Intracranial imaging findings of SIH include brain sagging, pachymeningeal enhancement, venous engorgement, enlarged pituitary and subdural collections, with or without hemorrhage from stretching of bridging veins [3]. Spinal imaging may reveal distended epidural veins, epidural fluid collections, abnormal nerve root visualization, and meningeal diverticula. CSF leakage site may be detected with either CT or MRI myelography, both of which involve injection of contrast into the epidural space to look for contrast extravasations [3]. Treatment options range from conservative measures such as bed rest, hydration and caffeine to epidural blood patch, epidural fibrin patch, and targeted blood/fibrin patch. These measures are curative in about 75 % of cases [3]. In refractory cases, surgery with meningeal suturing or epidural packing may be attempted. Intrathecal saline injection to restore CSF volume until leak is repaired may be warranted in cases of depressed mental status [1]. However, there are no consensus guidelines on surgical intervention for subdural collections [3].

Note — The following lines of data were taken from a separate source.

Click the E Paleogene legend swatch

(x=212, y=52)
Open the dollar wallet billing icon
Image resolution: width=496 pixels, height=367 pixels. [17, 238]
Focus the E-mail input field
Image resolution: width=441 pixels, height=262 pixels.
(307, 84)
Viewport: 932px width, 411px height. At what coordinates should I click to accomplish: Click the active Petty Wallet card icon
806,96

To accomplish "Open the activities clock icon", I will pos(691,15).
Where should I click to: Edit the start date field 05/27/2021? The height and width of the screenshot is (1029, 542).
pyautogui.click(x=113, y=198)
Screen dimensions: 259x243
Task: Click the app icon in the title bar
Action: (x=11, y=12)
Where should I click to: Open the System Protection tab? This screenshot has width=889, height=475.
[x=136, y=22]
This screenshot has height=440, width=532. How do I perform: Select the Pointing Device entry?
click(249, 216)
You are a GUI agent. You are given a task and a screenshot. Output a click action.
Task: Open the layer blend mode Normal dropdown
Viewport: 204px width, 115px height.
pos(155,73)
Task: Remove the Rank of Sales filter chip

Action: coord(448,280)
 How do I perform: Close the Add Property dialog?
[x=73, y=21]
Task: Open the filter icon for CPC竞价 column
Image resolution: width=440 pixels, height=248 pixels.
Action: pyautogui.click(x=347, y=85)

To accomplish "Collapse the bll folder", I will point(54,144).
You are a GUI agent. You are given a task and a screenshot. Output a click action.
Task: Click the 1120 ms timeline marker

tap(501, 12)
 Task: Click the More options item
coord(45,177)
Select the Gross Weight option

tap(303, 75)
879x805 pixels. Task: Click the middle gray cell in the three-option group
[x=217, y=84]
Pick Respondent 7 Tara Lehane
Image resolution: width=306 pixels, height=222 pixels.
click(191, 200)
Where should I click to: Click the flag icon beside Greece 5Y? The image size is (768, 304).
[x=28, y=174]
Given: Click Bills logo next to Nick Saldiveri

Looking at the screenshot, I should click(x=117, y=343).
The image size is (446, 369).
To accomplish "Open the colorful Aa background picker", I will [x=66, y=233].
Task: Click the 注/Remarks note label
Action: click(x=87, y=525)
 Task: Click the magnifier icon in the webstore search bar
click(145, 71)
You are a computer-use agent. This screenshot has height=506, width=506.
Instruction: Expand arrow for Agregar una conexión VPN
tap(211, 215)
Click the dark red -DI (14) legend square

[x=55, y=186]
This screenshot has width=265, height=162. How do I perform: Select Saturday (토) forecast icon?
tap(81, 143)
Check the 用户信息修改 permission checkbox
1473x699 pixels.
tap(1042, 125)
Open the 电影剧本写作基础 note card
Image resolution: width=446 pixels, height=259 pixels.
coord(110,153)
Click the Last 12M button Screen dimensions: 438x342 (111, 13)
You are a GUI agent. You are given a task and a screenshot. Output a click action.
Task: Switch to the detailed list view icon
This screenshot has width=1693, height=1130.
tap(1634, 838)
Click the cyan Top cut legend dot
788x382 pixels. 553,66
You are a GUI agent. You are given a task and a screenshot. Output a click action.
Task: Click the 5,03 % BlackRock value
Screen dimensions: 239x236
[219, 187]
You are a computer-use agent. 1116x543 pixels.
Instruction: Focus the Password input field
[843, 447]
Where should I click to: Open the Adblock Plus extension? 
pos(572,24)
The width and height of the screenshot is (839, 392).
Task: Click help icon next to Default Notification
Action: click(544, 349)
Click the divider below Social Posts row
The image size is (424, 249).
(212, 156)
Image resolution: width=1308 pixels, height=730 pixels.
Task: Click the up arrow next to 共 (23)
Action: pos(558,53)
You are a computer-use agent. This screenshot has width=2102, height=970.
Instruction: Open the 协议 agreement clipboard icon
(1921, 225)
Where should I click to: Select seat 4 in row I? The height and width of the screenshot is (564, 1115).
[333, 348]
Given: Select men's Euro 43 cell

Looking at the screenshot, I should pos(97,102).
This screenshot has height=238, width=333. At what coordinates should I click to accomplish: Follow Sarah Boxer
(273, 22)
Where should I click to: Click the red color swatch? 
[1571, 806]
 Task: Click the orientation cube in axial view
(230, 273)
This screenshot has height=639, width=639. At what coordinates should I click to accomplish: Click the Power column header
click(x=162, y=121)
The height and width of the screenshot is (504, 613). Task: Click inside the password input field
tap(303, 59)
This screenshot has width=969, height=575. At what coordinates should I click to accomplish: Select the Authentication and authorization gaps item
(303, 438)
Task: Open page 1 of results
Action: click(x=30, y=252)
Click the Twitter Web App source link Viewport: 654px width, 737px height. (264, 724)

Spontaneous intracranial hypotension (SIH) is an uncommon but often serious illness that may result in diverse clinical presentations. Unique imaging findings, including brain sagging, subdural collections, and pachymeningeal enhancement should raise concern for the presence of SIH. The use of Trendelenburg positioning for greater than 24 h to assess improvement may be used in evaluation of such cases. When the concern for SIH is high, prompt CT or MRI myelography should be used to confirm diagnosis and guide treatment. A variety of treatment options exist and may provide definitive cure.